Ces pauvres enfants, déjà si menacés, sont encore sous le coup d’un autre danger non moins redoutable. On est persuadé que les enfants qui n’ont pas sept ans accomplis, courent risque d’être enlevés par des sorciers et des vieillards, qui les mangent, mais qui n’ont de pouvoir, toutefois, qu’après que le soleil est couché[1]. Sans doute ce sont des ogres très voraces, quoique exposés à faire assez maigre chère ! Or, ces ogres, que nos contes de fées ont popularisés, ne sont rien moins que les descendants du Diable, comme il est facile de le prouver en remontant à leur généalogie.

On appelait Ogres, au treizième siècle, ces peuplades barbares, issues des plateaux de la Tartarie, et dont les migrations fréquentes dévastèrent et bouleversèrent l’Europe pendant le moyen-âge. Tous nos anciens auteurs se sont accordés pour en tracer un horrible portrait : « Ce sont, dit Matthieu Paris, gens forts et robustes, la poitrine large, maigres et pâles de visage, mal bâtis et les épaules hautes, le nez plat et court, le menton long et pointu, la mâchoire inférieure rentrée, les dents longues et aiguës, les sourcils joints, les yeux noirs et étincelants, les os forts et massifs, les cuisses épaisses, les jambes courtes, et toute la physionomie hideuse et épouvantable. Ils tuent et égorgent hommes, femmes et enfants, et se nourrissent de leurs carcasses, ne laissant aux vautours et oiseaux de proie que les os décharnés de leurs victimes[2]. »

Ce nom : Ogres, qu’on avait appliqué à ces redoutables barbares, est, en langue romane, le synonyme de Hongrois, qui dérive d’Hunni-Gours. En Dacie et en Pannonie, on les nomma d’abord ainsi, dit M. Walkenaer, du nom des anciens Huns et des féroces Oïgours, les premiers et les plus célèbres de ces dévastateurs[3].

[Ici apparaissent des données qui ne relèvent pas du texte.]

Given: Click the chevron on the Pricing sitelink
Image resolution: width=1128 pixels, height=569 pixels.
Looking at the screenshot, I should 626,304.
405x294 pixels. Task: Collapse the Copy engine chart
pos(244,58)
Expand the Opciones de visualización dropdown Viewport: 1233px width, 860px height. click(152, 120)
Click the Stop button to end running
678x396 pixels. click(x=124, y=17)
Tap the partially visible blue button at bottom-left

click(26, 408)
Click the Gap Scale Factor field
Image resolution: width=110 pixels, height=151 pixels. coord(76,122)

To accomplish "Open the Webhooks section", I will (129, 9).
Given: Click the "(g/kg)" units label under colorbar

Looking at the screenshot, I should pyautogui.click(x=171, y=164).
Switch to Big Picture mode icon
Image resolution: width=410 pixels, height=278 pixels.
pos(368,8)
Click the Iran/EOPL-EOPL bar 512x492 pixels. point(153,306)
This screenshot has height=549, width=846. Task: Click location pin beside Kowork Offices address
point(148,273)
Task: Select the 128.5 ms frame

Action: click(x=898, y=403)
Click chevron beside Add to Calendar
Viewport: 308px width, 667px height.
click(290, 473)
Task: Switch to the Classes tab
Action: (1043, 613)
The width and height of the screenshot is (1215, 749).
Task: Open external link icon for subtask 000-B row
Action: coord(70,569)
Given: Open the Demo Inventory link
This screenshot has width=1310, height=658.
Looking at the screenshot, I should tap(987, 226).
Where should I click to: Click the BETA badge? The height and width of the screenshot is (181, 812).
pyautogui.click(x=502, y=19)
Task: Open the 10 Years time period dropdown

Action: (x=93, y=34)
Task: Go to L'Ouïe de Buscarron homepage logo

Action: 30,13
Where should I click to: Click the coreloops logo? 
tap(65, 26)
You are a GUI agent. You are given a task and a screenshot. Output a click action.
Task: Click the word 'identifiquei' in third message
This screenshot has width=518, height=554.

  1. L. Dubois, Annuaire statist. du départ. de l’Orne, 1809. — J. Chrétien, Usages, Préjugés, etc., de l’arrond. d’Argentan.
  2. Matthieu Paris, Grande Chronique, t. II, année 1241.
  3. Walkenaer, Lettres sur la Féerie, p. 168 et suiv. Le Loyer appelle les Huns : Hungres ou Hugres. Cette dernière dénomination se rapproche beaucoup du mot Ogre.